Todo mundo já percebeu que, quando o assunto é Jair Bolsonaro, a régua muda.
A mesma turma que vive falando em direitos humanos, afeto, família e ressocialização parece esquecer tudo isso quando o alvo é o ex-presidente que enfrentou a esquerda e o sistema.
Enquanto corruptos históricos ligados ao PT e à velha política são tratados com luvas de pelica, entrevistas liberadas, regalias e visitas emocionadas, Bolsonaro enfrenta cada vez mais um cerco que parece ter menos a ver com Justiça e mais com recado político.
Por que só Bolsonaro sofre assim?
A execução penal do ex-presidente está nas mãos de Alexandre de Moraes, ministro do STF que virou símbolo de um poder sem freios para boa parte da população conservadora.
Agora, nem o Dia dos Pais escapou.
O que Moraes decidiu exatamente?
A defesa de Bolsonaro pediu, no dia 5 de agosto, autorização específica para que ele pudesse receber visitas neste domingo de Dia dos Pais.

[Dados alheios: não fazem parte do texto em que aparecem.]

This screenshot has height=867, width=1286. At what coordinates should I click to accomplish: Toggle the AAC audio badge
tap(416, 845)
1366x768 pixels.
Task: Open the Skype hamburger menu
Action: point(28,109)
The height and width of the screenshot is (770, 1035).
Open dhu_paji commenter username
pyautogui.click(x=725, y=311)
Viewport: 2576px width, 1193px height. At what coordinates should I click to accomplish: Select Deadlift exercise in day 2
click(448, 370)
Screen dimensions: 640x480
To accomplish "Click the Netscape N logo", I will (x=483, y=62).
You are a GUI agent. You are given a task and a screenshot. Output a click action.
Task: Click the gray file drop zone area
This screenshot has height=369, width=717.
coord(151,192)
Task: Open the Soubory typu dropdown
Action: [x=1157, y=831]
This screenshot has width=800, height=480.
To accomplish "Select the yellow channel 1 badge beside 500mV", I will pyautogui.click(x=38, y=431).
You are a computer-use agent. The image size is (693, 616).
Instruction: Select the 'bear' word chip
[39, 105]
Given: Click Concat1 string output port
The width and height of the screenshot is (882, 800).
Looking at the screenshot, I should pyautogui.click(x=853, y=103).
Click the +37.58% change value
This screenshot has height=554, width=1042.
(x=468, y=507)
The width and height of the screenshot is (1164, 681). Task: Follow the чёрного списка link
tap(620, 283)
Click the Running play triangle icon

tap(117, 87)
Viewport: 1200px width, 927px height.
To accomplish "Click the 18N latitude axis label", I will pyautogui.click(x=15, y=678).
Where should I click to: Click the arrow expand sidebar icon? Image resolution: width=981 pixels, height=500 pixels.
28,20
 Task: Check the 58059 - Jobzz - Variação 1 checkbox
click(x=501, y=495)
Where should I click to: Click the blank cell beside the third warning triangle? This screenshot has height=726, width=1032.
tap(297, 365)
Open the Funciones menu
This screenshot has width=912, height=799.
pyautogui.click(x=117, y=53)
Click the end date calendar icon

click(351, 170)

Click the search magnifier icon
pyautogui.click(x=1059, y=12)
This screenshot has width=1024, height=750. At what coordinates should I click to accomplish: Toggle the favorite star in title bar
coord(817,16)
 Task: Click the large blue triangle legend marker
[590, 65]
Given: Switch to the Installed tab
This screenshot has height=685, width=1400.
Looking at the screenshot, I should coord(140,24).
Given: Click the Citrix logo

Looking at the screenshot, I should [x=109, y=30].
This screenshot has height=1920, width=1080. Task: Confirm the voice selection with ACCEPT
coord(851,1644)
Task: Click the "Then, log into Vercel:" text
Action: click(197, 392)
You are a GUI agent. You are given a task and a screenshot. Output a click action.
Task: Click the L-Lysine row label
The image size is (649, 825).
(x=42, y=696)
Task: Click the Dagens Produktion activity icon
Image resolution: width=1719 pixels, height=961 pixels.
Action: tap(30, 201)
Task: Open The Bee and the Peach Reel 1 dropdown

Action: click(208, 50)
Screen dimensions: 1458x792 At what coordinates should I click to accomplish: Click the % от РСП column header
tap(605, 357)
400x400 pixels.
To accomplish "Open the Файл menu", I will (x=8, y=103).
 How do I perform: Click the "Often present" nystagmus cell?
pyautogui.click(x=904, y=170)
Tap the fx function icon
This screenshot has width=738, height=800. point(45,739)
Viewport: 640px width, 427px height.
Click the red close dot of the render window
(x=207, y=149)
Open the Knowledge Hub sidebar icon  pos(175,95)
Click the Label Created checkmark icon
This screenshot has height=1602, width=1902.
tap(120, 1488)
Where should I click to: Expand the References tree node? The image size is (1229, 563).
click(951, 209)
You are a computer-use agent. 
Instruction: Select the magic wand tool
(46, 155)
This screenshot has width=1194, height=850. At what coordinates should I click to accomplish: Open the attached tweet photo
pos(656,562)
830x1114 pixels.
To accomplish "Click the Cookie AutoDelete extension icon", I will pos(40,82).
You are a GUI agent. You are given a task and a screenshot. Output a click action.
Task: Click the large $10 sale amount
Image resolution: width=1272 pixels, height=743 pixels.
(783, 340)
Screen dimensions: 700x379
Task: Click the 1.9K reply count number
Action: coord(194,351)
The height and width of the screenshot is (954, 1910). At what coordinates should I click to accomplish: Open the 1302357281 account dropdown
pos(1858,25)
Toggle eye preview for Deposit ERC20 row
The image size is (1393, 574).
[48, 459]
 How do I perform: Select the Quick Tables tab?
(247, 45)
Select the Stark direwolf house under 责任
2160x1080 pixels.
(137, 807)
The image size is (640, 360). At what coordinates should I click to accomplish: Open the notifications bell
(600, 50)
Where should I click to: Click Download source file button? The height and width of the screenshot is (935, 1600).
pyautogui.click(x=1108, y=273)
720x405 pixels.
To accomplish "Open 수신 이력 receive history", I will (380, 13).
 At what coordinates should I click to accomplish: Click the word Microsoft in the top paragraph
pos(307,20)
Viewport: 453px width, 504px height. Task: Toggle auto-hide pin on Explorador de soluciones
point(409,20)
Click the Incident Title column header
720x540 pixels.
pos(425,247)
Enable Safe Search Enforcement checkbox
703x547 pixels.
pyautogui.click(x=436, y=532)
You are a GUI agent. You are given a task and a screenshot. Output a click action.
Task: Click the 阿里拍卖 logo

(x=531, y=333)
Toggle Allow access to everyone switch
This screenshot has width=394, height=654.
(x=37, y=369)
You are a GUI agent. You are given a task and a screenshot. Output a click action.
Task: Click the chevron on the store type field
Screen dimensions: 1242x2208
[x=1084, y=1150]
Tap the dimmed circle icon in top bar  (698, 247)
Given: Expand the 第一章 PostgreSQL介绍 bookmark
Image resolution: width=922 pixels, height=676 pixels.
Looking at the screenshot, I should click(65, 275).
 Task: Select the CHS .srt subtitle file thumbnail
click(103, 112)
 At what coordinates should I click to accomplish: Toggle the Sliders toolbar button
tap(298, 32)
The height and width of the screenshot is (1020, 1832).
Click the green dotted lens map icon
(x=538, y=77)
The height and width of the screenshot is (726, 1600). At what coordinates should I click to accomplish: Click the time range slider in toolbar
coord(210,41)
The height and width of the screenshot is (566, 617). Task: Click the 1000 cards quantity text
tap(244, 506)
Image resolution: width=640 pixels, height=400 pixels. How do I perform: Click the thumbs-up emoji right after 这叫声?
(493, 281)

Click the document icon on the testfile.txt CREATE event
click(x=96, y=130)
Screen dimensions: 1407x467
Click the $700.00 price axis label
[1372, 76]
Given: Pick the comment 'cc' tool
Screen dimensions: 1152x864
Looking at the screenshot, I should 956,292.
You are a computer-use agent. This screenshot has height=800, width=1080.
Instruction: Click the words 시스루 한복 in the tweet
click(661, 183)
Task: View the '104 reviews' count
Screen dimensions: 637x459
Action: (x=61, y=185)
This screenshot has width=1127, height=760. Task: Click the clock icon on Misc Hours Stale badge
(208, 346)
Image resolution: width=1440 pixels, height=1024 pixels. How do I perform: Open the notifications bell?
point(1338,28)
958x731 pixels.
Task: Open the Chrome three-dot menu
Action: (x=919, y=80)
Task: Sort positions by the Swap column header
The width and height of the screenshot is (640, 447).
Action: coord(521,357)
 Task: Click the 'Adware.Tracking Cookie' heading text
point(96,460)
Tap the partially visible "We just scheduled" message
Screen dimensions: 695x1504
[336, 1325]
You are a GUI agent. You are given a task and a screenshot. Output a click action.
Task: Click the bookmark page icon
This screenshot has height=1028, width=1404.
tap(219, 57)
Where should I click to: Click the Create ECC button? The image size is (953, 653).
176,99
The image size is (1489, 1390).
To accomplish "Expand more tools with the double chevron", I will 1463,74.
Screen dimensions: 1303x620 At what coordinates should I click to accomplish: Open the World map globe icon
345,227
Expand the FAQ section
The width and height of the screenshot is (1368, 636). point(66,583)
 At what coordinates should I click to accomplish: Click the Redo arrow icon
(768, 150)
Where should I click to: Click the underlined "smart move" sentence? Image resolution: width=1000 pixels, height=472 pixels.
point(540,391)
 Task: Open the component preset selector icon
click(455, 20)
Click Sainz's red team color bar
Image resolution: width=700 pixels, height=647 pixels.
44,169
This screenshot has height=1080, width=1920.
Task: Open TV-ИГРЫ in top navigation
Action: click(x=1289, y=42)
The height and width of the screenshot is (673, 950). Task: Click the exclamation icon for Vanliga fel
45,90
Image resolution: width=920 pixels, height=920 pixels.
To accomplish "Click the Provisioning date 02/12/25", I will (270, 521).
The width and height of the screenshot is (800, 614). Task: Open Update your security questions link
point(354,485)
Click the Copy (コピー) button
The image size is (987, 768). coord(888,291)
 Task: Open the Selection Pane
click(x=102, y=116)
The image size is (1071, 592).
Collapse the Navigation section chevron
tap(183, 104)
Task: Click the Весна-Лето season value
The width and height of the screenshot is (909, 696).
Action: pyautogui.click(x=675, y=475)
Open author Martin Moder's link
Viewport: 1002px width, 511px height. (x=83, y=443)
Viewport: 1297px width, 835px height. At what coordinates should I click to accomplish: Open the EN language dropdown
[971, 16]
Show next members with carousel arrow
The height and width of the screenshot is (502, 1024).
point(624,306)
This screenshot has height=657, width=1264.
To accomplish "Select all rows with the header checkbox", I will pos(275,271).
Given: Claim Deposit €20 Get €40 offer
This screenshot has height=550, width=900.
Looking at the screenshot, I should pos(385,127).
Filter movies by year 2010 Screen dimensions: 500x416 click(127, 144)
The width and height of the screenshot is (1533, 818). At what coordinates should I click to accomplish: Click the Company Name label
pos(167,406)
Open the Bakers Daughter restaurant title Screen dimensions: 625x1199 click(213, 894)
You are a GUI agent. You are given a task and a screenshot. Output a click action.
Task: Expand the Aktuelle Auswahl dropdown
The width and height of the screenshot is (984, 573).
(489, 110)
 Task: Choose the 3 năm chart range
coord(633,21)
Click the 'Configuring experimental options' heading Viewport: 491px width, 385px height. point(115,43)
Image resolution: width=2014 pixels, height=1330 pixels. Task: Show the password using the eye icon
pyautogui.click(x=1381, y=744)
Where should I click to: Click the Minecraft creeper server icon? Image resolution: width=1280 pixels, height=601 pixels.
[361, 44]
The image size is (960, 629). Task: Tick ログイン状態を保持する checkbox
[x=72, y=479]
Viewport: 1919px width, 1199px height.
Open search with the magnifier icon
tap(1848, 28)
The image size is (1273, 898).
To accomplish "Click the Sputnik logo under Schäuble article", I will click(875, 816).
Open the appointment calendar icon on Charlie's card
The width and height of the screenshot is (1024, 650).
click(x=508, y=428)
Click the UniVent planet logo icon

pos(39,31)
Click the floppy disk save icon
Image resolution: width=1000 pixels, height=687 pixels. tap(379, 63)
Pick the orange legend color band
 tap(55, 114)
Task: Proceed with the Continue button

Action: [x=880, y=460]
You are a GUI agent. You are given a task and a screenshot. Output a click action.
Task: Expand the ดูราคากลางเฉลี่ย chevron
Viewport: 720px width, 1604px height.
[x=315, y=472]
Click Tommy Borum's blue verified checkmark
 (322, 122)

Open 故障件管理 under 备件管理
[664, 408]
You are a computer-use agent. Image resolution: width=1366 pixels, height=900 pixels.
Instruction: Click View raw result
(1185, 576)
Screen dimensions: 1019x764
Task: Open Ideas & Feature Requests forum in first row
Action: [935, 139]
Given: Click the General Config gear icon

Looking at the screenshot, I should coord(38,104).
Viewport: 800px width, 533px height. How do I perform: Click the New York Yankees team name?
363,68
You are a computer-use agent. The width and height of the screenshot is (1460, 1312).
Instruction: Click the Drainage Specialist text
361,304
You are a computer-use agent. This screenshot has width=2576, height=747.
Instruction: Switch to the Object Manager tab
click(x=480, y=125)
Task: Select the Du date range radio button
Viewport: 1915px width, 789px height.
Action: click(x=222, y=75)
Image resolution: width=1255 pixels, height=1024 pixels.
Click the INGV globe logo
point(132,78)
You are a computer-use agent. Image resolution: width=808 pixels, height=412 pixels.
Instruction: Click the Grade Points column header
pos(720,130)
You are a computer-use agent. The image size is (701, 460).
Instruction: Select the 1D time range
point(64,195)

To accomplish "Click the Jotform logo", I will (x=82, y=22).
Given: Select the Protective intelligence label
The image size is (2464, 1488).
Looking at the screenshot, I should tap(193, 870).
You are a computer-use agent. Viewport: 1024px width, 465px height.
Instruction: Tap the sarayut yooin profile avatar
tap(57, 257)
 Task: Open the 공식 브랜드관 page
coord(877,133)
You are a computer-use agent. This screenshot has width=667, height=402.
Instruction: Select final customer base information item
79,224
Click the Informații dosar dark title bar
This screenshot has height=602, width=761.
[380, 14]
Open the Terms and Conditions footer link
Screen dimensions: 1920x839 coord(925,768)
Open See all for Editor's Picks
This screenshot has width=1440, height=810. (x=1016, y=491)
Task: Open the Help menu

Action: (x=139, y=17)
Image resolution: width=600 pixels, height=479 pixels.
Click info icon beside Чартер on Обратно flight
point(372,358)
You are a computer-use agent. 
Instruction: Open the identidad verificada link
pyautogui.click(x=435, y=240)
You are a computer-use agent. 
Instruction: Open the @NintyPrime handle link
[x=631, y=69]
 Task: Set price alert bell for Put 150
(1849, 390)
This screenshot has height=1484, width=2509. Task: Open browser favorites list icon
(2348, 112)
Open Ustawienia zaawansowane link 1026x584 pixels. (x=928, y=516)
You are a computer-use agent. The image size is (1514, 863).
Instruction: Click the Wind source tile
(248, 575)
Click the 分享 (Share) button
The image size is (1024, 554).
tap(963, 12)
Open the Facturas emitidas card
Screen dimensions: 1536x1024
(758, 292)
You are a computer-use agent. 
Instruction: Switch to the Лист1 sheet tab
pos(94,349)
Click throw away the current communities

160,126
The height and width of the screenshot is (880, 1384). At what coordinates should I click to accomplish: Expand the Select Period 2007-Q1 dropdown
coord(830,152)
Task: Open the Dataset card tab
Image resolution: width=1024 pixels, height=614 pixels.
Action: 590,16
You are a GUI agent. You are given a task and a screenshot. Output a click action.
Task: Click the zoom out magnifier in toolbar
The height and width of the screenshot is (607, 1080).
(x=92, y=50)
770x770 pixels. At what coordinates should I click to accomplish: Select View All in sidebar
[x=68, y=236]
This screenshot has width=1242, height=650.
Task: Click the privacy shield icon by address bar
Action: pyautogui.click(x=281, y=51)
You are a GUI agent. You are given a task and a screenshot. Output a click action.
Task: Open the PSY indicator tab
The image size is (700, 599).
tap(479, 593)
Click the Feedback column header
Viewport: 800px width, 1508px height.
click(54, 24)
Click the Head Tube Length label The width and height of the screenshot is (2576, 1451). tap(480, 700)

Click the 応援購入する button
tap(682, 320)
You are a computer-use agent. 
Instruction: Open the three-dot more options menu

A resposta de Moraes veio neste sábado: ele reafirmou uma decisão anterior que suspendeu todas as visitas por 30 dias, mantendo apenas as médicas, fisioterapêuticas e de advogados.
Existe algum tratamento igual na esquerda?
Para uns, flexibilização, discursos emocionados, preocupação com a dignidade.
Para Bolsonaro, rigidez máxima, até na hora de um simples encontro de família.
Isso é Justiça ou recado político?
Moraes limitou-se a dizer que o pedido estava “prejudicado” pela decisão de 17 de julho, que já havia suspendido as visitas.
Tecnicamente, está tudo escrito em linguagem jurídica.
Mas, para milhões de brasileiros, a mensagem é clara: o sistema quer mostrar quem manda.
Até quando o Brasil vai aceitar?
É esse o “Estado de Direito” que prometeram ao derrubar Bolsonaro do poder?